O Dia Internacional contra a Corrupção, comemorado no dia 9 de dezembro, é uma referência à assinatura da Convenção das Nações Unidas contra a Corrupção, que ocorreu na cidade mexicana de Mérida. Em 9 dezembro de 2003, mais de 110 países assinaram a Convenção, que entrou em vigor, internacionalmente, no dia 14 de dezembro de 2005. No Brasil, O Congresso Nacional aprovou o texto em maio de 2005 e no dia 31 de janeiro de 2006 a Convenção foi promulgada, passando a vigorar no país com força de lei. A Convenção da ONU contra a Corrupção é o mais completo e abrangente instrumento internacional juridicamente vinculante (que obriga cumprimento). Prevê a cooperação para recuperar somas de dinheiro desviadas dos países (rastrear, bloquear e devolver bens) e prevê a criminalização do suborno, lavagem de dinheiro e outros atos criminosos, ligados à corrupção.
Os governos são responsáveis por realizar ações eficientes contra corrupção, e cabe aos países signatários implementar a Convenção: transformar a teoria em prática. A sociedade civil e o setor privado desempenham um papel importante ao apoiar os governos na implementação da Convenção, exigindo que a administração pública seja mais transparente e aberta a mecanismos de fiscalização e controle. O UNODC coopera com países membros da ONU com consultoria jurídica para a implementação da Convenção e com projetos em ações preventivas, técnicas de auditoria de contas públicas, entre outros.

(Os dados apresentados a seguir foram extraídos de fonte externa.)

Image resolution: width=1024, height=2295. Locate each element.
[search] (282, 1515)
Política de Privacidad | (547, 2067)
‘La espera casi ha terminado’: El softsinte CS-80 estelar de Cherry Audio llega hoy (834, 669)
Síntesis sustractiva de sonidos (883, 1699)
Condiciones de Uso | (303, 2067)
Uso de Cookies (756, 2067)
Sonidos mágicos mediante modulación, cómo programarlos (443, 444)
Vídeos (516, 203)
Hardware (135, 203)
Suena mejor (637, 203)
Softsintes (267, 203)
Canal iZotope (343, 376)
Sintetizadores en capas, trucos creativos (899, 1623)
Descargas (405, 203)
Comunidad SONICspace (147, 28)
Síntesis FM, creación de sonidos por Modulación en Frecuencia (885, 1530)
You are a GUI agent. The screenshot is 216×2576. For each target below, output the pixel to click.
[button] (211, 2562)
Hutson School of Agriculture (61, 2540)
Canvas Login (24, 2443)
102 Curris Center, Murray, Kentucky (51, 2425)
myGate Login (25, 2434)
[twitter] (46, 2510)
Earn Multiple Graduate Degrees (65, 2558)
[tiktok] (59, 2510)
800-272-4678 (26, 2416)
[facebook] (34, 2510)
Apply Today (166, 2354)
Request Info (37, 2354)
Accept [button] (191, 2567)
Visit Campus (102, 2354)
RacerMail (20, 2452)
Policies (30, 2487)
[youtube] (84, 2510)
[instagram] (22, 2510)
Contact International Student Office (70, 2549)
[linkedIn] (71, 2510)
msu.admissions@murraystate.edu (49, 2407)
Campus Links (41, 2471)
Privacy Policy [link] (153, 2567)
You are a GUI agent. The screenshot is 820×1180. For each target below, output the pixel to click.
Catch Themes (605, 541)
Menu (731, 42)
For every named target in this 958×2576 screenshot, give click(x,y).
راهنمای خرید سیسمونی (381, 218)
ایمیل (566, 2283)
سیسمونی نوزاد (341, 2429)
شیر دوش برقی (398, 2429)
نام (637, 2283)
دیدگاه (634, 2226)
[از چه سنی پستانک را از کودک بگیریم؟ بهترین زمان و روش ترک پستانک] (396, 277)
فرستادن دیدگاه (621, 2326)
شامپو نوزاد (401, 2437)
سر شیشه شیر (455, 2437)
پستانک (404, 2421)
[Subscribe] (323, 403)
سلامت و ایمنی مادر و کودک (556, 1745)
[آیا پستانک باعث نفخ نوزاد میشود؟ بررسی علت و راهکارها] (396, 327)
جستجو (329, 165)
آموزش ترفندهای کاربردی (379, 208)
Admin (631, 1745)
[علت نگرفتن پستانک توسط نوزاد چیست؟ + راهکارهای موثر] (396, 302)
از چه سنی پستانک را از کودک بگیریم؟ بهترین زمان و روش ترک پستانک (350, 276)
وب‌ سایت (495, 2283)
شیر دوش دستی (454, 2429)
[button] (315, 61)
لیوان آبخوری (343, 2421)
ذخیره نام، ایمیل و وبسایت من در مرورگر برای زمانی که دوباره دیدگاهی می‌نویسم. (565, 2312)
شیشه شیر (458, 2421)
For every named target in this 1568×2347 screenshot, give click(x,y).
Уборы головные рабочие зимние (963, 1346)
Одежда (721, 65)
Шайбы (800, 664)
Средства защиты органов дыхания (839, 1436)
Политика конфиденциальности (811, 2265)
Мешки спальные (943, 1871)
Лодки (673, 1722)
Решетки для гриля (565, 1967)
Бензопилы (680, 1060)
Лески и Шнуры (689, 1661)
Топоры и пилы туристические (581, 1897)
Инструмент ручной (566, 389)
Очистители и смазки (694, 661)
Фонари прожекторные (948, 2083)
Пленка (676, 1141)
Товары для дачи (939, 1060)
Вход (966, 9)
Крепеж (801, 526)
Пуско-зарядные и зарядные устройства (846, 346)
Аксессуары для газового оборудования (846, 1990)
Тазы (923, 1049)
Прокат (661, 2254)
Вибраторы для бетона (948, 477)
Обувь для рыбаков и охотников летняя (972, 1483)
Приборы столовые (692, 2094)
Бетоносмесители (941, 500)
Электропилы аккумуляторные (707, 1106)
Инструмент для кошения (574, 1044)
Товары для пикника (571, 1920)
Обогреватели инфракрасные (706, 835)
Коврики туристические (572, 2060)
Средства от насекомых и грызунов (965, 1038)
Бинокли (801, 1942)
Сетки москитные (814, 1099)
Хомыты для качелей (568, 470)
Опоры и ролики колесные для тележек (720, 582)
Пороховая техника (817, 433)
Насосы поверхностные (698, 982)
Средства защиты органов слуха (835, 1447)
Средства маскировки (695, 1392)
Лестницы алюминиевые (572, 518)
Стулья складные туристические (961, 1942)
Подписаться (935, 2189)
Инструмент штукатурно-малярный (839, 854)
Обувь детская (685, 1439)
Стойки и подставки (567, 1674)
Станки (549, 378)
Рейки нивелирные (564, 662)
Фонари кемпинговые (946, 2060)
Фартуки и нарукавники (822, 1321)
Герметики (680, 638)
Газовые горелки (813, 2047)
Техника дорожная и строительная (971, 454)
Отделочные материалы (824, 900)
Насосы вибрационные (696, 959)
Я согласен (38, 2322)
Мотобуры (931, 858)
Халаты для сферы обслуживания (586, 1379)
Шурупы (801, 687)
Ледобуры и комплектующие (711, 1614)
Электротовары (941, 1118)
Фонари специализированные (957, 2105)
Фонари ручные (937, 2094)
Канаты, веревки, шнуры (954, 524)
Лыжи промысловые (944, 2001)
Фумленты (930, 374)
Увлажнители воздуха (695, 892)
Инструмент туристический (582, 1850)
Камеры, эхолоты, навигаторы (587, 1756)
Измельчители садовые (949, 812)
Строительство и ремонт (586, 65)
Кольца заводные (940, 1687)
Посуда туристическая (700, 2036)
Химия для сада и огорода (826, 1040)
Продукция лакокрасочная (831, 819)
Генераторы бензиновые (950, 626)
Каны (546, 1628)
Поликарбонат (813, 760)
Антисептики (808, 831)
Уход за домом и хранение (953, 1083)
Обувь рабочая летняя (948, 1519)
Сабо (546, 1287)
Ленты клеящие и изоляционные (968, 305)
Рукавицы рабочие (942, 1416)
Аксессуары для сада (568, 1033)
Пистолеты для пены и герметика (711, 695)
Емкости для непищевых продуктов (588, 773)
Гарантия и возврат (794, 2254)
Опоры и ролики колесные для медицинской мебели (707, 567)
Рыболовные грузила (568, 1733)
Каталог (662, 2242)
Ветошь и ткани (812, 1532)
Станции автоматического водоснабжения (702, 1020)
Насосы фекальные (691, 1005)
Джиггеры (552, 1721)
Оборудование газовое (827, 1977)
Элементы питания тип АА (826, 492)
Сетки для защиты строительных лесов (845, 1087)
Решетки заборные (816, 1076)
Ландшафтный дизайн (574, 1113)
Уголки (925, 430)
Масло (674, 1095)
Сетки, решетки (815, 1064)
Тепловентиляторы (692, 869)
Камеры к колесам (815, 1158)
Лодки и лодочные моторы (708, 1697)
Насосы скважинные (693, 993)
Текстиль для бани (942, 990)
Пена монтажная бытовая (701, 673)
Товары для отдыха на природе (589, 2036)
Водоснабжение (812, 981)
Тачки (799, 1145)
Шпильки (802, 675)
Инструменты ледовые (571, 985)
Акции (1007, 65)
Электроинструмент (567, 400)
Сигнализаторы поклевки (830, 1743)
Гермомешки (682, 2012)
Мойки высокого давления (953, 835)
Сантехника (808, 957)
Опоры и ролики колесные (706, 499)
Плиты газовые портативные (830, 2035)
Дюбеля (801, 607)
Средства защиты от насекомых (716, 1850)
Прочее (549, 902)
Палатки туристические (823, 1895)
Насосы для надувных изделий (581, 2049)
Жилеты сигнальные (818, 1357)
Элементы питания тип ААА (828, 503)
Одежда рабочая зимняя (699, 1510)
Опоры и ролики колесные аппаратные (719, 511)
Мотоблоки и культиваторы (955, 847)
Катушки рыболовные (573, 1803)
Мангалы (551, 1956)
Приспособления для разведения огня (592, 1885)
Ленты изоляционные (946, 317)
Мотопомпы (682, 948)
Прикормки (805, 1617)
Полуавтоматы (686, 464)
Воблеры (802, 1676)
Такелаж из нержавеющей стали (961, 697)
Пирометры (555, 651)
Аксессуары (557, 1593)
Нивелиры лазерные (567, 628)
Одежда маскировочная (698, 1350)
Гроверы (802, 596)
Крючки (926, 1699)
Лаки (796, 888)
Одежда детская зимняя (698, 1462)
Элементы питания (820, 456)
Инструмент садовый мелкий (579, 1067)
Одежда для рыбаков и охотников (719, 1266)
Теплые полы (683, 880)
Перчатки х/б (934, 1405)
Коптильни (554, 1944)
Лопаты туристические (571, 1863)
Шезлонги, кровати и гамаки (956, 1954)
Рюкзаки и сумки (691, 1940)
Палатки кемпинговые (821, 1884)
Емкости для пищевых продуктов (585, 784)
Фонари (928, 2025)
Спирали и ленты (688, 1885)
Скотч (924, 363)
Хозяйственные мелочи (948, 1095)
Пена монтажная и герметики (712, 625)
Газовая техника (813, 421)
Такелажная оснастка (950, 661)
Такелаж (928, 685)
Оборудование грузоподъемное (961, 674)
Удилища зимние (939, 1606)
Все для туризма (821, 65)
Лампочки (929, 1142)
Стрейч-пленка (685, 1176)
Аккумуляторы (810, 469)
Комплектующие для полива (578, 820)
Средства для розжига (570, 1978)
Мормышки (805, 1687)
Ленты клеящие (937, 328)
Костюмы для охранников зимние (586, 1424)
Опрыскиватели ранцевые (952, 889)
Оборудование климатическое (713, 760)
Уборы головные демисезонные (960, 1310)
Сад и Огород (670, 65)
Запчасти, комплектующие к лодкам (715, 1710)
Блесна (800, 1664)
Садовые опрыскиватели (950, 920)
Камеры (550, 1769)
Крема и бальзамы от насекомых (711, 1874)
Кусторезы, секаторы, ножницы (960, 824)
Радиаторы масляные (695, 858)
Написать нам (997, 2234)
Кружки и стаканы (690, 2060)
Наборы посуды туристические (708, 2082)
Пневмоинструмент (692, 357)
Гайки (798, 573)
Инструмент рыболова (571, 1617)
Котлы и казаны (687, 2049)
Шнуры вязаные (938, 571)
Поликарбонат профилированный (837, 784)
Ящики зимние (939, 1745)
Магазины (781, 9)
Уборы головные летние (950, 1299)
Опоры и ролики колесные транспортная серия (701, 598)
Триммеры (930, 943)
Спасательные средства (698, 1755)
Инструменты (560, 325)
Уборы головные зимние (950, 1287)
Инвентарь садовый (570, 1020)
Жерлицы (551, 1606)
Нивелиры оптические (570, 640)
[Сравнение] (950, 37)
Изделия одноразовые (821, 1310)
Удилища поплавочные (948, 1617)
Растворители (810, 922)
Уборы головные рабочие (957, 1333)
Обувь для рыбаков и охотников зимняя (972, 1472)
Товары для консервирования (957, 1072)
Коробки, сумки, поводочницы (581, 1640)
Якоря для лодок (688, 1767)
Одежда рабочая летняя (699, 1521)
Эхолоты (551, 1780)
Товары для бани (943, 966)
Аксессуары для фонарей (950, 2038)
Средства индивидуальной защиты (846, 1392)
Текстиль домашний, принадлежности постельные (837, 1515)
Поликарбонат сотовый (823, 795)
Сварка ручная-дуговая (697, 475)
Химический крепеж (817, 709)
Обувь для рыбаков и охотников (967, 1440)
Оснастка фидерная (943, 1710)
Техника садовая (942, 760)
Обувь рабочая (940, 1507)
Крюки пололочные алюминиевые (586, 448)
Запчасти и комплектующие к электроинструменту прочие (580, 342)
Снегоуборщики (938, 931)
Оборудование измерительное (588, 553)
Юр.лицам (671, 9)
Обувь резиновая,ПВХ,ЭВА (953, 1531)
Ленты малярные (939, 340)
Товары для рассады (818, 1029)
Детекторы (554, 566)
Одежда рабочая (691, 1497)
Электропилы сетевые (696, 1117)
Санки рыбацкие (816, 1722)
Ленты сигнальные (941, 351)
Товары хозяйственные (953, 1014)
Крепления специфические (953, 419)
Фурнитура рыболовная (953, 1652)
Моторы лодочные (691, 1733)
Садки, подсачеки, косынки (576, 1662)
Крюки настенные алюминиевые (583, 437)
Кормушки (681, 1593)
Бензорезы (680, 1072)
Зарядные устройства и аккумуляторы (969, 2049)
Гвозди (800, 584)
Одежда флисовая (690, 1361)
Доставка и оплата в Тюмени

A Convenção das Nações Unidas contra a Corrupção precisa ser adotada e posta em prática por todos os países para efetivar o marco jurídico internacional que criminaliza práticas de corrupção, que facilita a cooperação para pôr fim a paraísos fiscais e possibilita a recuperação de ativos desviados.
Com a Corrupção todos pagam
A corrupção prejudica o desenvolvimento do país e corrói o elo entre a sociedade. Nos países onde a corrupção predomina, quem sofre são os mais pobres. Se os recursos dos serviços básicos (saúde, educação e justiça) não chegam integralmente aos cidadãos, são aqueles mais pobres que menos têm condições de se defender. A suposição de que o "livre" mercado e a não-intervenção são os únicos remédios contra a corrupção é errada. Cada país gera seu próprio tipo de corrupção, e não há sistema completamente livre dela. A corrupção afeta todos os países. Todos os anos, mais de um trilhão de dólares são destinados a pagar subornos. Isso gera conseqüências devastadoras, especialmente nos países menos desenvolvidos.
Nós, do Escritório das Nações Unidas contra Drogas e Crime (UNODC) acreditamos que algo pode ser feito. O governo, o setor privado, as ONGs, os meios de comunicação, as organizações religiosas e, sobretudo, os cidadãos...todos temos um importante papel a cumprir para prevenir e controlar a corrupção.
O mundo tem uma plataforma comum para que todos os países atuem conjuntamente no combate à corrupção:a Convenção das Nações Unidas contra a Corrupção. A Convenção entrou em vigor em Dezembro de 2005. Sendo o primeiro instrumento Legal do Direito Internacional contra a corrupção, essa Convenção dá a oportunidade de cada país se organizar para que haja uma resposta global a esse problema.
Isso é importante porque nos dias de hoje, todos os esforços nacionais, regionais e internacionais contra a corrupção têm o mesmo parâmetro a seguir, negociado e concordado por mais de 140 países. Mas se os países não a implementarem na prática, a Convenção torna-se somente um pedaço de papel. O UNODC dá extrema importância em cooperar com os países para implementar as medidas anticorrupção.